Key Features of Aurora

• High-Resolution Weather Forecasting: Produces global weather predictions with resolutions as fine as 0.1°, forecasting variables like temperature, wind speed, and pressure up to 10 days in advance.

• Air Pollution Prediction: Forecasts global air pollution levels, including concentrations of NO₂, SO₂, O₃, and particulate matter (PM1, PM2.5, PM10).

• Ocean Wave Forecasting: Predicts wave height, period, and direction, aiding maritime navigation, coastal defense, and marine energy development.

• Tropical Cyclone Tracking: Accurately forecasts the trajectories of tropical cyclones, offering critical support for disaster preparedness.

• Extreme Weather Event Prediction: Excels at forecasting storms, floods, and droughts, enabling early warnings to minimize disaster impact.

Technical Foundations of Aurora

• Foundation Model Architecture: Aurora follows a two-stage training approach. During pre-training, it learns general weather and climate representations from diverse atmospheric datasets.
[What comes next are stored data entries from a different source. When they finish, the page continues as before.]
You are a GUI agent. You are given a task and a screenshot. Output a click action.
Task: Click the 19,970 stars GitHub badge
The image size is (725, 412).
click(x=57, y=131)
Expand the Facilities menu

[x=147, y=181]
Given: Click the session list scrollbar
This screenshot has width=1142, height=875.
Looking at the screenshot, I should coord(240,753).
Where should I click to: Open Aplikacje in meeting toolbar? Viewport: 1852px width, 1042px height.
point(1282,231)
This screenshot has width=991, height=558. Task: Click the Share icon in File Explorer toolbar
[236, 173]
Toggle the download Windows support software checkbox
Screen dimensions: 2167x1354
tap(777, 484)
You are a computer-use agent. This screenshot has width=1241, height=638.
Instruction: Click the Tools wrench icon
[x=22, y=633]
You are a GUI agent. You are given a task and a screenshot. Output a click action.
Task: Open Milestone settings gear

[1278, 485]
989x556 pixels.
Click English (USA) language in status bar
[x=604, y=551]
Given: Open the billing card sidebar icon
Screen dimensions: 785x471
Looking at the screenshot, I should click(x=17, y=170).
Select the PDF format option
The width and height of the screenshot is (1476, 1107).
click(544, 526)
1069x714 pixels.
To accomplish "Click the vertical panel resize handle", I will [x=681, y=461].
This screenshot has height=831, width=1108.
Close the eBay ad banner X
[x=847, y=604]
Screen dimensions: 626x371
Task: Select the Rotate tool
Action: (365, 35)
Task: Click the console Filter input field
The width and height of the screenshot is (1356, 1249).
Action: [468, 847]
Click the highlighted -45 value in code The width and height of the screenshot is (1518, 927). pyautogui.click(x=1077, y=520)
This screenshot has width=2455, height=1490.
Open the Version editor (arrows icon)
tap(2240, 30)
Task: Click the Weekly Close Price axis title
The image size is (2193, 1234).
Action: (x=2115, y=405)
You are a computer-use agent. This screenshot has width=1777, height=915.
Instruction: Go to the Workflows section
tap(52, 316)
During fine-tuning, it is optimized for specific tasks such as weather or pollution forecasting.

• 3D Swin Transformer: At its core is a flexible 3D Swin Transformer, capable of processing atmospheric variables across different spatial resolutions and pressure levels.

• Perceiver-Based Encoder-Decoder: Utilizes Perceiver encoders and decoders to handle heterogeneous inputs and generate forecasts across varying fidelity and resolution.

• Data Diversity: Trained on a wide range of data sources—analyses, reanalyses, climate simulations, and operational forecasts—to learn comprehensive atmospheric dynamics.

• Computational Efficiency: Aurora’s architecture and training methodology enable fast, high-precision forecasting, achieving speeds ~5,000× faster than traditional NWP models.

Official Resources

• Website: https://microsoft.github.io/aurora

• GitHub Repository: https://github.com/microsoft/aurora

• arXiv Paper: https://arxiv.org/pdf/2405.13063

Application Scenarios for Aurora

• Weather Forecasting: Provides 10-day global forecasts at 0.1° resolution for meteorological agencies and industries, supporting agriculture, flight scheduling, and disaster prevention.

• Air Quality Monitoring: Assists environmental and public health agencies in issuing air quality alerts by forecasting global pollution levels.

• Maritime & Coastal Applications: Delivers wave forecasts to support shipping safety, optimize routes, bolster coastal defenses, and facilitate marine energy projects.

• Cyclone Tracking: Enables meteorological and emergency response teams to issue timely warnings for tropical cyclones, reducing risks to coastal populations.

• Extreme Weather Preparedness: Helps governments and the public prepare for severe weather events like storms, floods, and droughts through early alerts.